Restamp here, because I'm not feeling the Orihime.
Name/Nickname: Kelly
Age: 18
Likes: Writing, especially poetry; literature, anime (obviously), philosophy, psychology, debating, very close friendships/relationships, the subjects of astronomy and genetics (although I don’t truly understand either in depth). I like speculating about the world and trying to deepen my understanding of things. I also like sarcasm, satire, and fandom crack! And I have a random fascination with public transportation; subways, buses, airplanes? I love them all. Just...observing people and sharing that space in time. It's interesting, I suppose. I also love talking about the past.
Dislikes:Prejudice, ignorance, being seen as inferior/being underestimated, apathy, arrogance/pretension, insensitivity/cruelty, jerks in general, boredom.
Strong points: I'm fairly secure in my own quirks; I don't look at it at all on the outside, since I don't really express it through clothes or anything, but I thrive on being unique and having an identity. I'm passionate; I invest time in things that appeal/matter to me. I'm creative and contemplative, and (I hope) fairly intelligent. I'm trustworthy, dependable; fiercely loyal. And I'm creative, and idealistic (or close to it) when it comes to the world.
Weaker points: I live far too much in my own head; my imagination is almost too rich, where I fail to be as active and outwards-looking in my life as I'd wish. I'm moody, very moody and sensitive, so I retreat into my head a lot. I'm envious, and have an awful inferiority complex. I'm nervous and paranoid, and suck at letting people in--but the few I allow in? I cling. I just can't let go of the past. I obsess a lot. And oddly enough, while being too opinionated and stubborn for my own good, I'm also so indecisive. Afraid of failing, I suppose. But yet I'm kind of challenging? And passive-aggressive? I can be helpful one second, but I sometimes refuse to follow orders when there isn't a good reason for doing so, or at least challenge them. Maybe it's due to my repressed temper? I do repress it well.
Hobbies &/or Talents: I'd like to think I'm a decent writer, and I'm working on getting better. I also think I have a damn good grasp on psychology. Hobbies-wise, I of course love music, reading, philosophy, etc, and learning about foreign cultures.
Favorite color: Red. It's just very passionate. Lively even it its more subdued/refined shades.
Favorite animal: Penguins and pandas. They're just...cute.
Favorite season: All of summer. And winter, but only in the holiday season.
Mature or Immature: ...Oh gosh, tricky D: I'm mature in that...I think I'm quite self-aware, at least more than others my age, perhaps. But I can't handle my emotions properly either, and it often backfires in my face. If I had to pick, mature, because I do realize my flaws and I think that makes enough of a difference to lean one way.

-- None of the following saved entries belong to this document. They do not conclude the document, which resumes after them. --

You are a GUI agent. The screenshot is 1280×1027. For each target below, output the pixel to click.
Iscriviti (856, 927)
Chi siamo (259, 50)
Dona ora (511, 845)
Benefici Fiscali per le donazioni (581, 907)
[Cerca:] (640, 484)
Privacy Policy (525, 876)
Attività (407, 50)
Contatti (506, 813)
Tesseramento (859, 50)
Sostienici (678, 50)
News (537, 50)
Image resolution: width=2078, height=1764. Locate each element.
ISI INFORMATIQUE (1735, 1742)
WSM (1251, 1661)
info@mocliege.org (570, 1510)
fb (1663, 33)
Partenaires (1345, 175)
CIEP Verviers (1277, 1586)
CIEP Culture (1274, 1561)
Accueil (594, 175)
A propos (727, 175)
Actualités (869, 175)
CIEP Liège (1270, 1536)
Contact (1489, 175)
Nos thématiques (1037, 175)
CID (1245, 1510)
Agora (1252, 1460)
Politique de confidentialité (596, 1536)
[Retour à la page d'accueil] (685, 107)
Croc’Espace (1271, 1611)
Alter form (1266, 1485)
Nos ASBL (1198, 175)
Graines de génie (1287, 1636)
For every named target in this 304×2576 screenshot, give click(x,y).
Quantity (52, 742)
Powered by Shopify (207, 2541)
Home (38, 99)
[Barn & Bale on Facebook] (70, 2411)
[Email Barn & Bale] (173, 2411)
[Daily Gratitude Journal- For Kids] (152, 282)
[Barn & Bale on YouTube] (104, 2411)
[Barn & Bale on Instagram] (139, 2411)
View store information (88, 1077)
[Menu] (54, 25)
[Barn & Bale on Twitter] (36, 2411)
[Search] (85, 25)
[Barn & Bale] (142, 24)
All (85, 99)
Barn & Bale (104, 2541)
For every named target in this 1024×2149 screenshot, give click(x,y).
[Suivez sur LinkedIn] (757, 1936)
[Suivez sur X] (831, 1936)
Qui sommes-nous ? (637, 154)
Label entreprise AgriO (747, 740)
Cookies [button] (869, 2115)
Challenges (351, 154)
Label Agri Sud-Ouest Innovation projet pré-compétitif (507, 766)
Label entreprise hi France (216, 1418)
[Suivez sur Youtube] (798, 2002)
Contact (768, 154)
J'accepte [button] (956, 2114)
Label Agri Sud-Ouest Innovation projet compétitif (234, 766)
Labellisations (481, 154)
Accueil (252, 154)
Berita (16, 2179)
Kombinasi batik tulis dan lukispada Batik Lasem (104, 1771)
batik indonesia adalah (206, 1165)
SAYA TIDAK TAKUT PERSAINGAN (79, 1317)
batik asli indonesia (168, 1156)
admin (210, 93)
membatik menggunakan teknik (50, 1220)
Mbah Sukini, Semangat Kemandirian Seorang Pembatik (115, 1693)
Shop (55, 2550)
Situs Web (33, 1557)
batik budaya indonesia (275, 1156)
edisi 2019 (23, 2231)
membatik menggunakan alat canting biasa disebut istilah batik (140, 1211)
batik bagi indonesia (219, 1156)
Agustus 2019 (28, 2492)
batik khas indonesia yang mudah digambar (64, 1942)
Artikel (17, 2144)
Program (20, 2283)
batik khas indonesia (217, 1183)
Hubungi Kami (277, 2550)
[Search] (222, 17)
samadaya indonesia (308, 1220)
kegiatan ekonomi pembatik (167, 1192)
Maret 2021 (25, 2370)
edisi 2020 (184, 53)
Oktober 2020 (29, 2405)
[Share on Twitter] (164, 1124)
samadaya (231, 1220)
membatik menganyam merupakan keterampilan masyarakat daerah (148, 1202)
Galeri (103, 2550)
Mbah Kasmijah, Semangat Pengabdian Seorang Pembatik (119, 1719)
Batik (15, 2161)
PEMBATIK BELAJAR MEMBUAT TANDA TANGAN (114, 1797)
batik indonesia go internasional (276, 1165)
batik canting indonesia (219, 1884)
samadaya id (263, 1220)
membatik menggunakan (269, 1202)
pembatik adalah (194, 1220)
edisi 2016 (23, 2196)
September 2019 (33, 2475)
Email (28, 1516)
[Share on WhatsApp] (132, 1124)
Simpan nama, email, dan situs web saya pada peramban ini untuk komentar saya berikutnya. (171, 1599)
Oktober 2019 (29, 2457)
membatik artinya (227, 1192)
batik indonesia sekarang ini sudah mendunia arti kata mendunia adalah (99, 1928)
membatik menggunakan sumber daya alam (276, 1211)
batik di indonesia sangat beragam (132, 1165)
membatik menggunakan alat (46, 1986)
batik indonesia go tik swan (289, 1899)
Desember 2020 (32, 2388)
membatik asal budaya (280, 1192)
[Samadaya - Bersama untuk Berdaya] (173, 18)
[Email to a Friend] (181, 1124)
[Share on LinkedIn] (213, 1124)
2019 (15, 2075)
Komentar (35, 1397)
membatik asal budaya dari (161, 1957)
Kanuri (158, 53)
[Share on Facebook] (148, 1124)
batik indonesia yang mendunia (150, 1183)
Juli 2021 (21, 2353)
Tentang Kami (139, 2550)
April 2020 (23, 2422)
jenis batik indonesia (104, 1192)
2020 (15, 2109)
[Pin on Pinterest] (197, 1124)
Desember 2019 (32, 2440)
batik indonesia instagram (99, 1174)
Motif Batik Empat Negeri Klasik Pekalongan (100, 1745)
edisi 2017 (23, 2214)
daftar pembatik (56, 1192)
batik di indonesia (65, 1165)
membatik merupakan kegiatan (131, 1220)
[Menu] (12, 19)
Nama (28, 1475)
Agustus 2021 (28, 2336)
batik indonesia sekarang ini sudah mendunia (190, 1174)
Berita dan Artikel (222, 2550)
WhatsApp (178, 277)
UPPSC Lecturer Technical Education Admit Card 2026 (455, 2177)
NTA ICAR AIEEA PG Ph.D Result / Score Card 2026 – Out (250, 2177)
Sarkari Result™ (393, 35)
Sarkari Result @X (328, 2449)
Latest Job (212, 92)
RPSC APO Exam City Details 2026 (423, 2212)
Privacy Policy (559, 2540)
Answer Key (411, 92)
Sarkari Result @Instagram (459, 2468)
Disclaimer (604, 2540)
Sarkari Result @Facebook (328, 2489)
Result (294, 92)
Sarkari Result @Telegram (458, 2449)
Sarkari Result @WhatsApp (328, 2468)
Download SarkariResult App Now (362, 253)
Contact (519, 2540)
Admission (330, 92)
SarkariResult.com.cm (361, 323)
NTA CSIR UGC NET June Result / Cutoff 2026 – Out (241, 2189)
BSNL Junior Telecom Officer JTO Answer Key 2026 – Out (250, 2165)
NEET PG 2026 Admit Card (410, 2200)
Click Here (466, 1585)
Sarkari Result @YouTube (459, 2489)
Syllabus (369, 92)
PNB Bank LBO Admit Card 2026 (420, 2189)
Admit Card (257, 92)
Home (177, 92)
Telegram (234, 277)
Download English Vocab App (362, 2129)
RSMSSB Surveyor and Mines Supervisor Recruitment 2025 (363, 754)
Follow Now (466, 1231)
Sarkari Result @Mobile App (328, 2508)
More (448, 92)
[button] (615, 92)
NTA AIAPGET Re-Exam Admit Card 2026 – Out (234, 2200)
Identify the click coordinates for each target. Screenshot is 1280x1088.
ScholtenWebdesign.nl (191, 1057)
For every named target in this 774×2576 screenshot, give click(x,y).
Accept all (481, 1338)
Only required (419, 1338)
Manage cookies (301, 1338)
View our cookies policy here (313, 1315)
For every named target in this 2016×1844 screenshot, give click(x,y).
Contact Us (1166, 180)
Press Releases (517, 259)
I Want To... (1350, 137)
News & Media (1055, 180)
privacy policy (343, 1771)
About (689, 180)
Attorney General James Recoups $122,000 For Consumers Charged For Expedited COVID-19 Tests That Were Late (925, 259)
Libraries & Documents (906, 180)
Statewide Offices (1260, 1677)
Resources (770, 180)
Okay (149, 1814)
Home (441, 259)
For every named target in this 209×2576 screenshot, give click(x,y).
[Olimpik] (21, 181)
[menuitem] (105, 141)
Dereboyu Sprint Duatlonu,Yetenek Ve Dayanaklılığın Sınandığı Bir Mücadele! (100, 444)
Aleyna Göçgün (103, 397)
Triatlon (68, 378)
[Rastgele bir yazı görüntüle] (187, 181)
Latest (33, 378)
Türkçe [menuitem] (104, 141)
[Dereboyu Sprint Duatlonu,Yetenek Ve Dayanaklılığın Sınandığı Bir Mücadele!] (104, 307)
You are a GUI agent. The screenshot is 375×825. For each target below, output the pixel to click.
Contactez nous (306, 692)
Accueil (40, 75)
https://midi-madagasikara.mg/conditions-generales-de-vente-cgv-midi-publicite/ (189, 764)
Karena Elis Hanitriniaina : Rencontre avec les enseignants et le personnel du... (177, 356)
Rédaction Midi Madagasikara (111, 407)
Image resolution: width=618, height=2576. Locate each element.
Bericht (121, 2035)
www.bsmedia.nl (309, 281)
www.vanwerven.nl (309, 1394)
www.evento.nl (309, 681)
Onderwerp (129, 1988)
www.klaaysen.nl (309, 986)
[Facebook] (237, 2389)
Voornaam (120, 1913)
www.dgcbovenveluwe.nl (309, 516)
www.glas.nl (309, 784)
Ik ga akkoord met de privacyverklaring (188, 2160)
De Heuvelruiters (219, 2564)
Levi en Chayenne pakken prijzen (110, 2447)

Leader or Follower: I don't bend to others' will when it conflicts with my ideals; I do my own thing. I'm not a leader in the typical sense of organizing others, although I have a bossy streak, but I'm not entirely a follower either. I just...do my own thing, as..I just stated >_>
Outgoing or Shy: Shy. I don't like to be the first one to approach others, but I'm decent in conversation.
Confident or Modest: I bounce all over. But mainly I settle in insecure =/
Optimistic, Pessimistic, or Realist: In general? Optimist with a realistic edge. I believe in humanity's potential and ability to change. But myself? It varies, but mainly pessimistic, despite occassional delusions of grandeur D:
Low, medium, or high energy level: Varies. I have bouts of everything; there are times where I don't have the energy to move at all, and others where I'm...just...bouncy and...the epitome of crack, really :D But I guess in general it's medium.
Goals in life: Become accomplished in my craft (I cannot stress this enough), and become an admirable human being. And I'd rather not die alone.
Favorite quote & why: "Go to Heaven for climate, and Hell for society"-Mark Twain. Live it up, kids. Make the most out of life. I'm trying. Not working as well as I'd like, but I'm trying. And I'm also partial to Shaw's ""If you cannot get rid of the family skeleton, you may as well make it dance. " And like, half the dialogue of Dead Poets Society. I'm such a sap D:
Describe your personality in three words or more: Quirky, intense, vulnerable.
Favorite character & why: Tie. Ichigo, because he's a 'hero' with depth. I love how protective he is of those close to him, and there's a definite sense of honor in him that I wish I possessed. His interaction with the other characters kind of endears me. He's a closet romantic, and that's adorable. And hey, he's cute. And then Soi Fon. I relate to her driving, obsessive edge, but there's also a great sense of crack humor that makes her even more endearing. And she's strong. Representing for us ladies :D
Least favorite character & why: Orihime annoys the most; but there are others I don't care about either way, and at least she evokes some reaction in me. And I'll grudgingly admit she's growing on me.
Anything else: I'M SO SORRY I'M SO VERBOSE IN WRITING D: Er....yeah.